------ SUPPLIED INFORMATION ------

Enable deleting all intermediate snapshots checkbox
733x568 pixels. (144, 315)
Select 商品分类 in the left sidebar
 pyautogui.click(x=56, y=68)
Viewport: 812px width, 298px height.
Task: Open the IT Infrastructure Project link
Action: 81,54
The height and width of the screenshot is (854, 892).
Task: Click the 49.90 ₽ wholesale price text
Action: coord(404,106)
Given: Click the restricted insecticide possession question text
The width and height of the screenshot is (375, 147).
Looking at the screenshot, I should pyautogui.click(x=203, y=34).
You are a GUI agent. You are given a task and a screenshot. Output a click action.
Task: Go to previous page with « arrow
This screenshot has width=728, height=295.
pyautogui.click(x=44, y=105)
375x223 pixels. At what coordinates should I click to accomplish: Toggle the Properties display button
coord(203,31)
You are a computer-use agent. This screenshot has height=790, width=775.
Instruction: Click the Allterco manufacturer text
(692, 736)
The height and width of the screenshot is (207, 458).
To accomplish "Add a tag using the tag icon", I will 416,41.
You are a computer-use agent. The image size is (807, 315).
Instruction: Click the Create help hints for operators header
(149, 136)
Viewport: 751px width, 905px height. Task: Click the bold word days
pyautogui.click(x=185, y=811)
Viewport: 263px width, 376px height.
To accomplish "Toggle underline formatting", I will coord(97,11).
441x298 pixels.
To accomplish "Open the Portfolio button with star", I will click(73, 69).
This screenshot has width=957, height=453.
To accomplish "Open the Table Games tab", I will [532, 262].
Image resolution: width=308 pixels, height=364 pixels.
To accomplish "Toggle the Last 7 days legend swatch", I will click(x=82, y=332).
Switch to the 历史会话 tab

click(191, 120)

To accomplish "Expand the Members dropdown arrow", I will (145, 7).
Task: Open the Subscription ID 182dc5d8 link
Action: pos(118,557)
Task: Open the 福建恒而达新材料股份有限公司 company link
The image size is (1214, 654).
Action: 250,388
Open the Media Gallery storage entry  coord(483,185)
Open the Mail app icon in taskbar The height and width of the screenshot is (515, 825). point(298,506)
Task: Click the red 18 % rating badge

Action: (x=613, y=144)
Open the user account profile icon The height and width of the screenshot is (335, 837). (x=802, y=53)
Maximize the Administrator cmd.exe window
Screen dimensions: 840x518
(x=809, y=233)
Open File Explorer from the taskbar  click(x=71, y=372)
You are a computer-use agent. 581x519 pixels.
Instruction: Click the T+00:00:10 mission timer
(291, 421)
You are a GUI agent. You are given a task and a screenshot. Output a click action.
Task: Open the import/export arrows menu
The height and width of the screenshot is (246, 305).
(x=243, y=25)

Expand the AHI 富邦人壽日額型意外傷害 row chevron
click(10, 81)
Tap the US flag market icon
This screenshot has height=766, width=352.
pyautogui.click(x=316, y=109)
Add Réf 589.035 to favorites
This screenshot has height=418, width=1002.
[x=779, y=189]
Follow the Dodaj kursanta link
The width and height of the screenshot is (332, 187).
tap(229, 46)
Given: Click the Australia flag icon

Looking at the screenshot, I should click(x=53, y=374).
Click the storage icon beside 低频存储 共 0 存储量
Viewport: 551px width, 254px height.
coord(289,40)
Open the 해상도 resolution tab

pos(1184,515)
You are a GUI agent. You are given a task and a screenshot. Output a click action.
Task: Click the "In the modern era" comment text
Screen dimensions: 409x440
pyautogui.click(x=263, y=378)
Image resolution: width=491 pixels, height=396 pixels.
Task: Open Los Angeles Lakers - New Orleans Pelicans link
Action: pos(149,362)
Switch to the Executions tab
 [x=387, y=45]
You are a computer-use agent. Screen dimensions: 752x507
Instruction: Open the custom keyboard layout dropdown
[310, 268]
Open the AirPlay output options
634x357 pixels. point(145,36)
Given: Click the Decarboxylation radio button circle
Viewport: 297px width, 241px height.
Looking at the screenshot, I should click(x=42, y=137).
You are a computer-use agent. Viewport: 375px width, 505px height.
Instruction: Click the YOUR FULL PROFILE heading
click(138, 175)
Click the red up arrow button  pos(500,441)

------

▸ **TO DO**
Scan the data above and report each line in which "with" is present.

▸ **THE COMPLETED TASK**
Task: Go to previous page with « arrow
To accomplish "Open the Portfolio button with star", I will click(73, 69).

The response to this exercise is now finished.